Reproduce the stretch of the listing from the line containing "coordinates (40, 17)." through the line containing "window is located at coordinates (214, 17).", both lines included, without changing anything.
--
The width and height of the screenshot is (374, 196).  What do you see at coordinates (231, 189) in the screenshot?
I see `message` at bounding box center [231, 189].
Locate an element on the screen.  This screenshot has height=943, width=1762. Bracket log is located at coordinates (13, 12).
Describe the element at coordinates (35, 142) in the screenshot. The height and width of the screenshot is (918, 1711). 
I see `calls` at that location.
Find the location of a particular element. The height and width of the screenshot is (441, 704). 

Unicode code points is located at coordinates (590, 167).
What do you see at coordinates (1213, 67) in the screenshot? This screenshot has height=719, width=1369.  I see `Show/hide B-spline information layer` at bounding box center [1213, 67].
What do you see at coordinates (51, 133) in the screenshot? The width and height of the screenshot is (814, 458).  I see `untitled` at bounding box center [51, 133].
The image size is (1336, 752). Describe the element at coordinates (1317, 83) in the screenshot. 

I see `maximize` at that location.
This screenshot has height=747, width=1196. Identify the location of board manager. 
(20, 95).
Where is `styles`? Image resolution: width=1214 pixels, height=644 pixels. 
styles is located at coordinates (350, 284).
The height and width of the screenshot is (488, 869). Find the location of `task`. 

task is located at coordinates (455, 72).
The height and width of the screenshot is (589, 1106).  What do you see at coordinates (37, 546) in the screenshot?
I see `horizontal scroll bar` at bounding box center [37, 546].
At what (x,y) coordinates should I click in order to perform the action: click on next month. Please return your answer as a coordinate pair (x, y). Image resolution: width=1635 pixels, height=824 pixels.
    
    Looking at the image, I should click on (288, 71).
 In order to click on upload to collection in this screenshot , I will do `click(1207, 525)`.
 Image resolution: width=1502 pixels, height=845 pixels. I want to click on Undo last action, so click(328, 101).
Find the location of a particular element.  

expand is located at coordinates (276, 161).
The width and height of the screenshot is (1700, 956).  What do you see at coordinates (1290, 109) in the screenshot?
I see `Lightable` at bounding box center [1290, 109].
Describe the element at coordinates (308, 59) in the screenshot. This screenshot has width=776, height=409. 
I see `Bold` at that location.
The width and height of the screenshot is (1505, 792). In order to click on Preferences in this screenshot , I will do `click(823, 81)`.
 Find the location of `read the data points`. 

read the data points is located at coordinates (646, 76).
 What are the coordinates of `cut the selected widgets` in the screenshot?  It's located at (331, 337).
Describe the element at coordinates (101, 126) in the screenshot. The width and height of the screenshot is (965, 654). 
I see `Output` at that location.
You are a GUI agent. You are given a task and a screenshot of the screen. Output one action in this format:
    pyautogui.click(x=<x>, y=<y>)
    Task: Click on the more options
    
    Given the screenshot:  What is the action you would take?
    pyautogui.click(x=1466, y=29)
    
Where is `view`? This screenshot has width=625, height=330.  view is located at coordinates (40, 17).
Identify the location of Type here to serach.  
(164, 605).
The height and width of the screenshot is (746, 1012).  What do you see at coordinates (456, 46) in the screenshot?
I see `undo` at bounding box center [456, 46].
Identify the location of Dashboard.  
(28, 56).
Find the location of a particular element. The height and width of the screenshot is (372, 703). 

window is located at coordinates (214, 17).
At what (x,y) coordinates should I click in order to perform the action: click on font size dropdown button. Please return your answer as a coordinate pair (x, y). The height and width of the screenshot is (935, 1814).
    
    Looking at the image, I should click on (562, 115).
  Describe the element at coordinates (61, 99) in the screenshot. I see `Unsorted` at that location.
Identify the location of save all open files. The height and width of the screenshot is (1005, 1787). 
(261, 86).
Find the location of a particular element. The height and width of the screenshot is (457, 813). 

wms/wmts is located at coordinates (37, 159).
--
### The response
Where is `view`? This screenshot has width=625, height=330.  view is located at coordinates (40, 17).
Identify the location of Type here to serach.  
(164, 605).
The height and width of the screenshot is (746, 1012).  What do you see at coordinates (456, 46) in the screenshot?
I see `undo` at bounding box center [456, 46].
Identify the location of Dashboard.  
(28, 56).
Find the location of a particular element. The height and width of the screenshot is (372, 703). 

window is located at coordinates (214, 17).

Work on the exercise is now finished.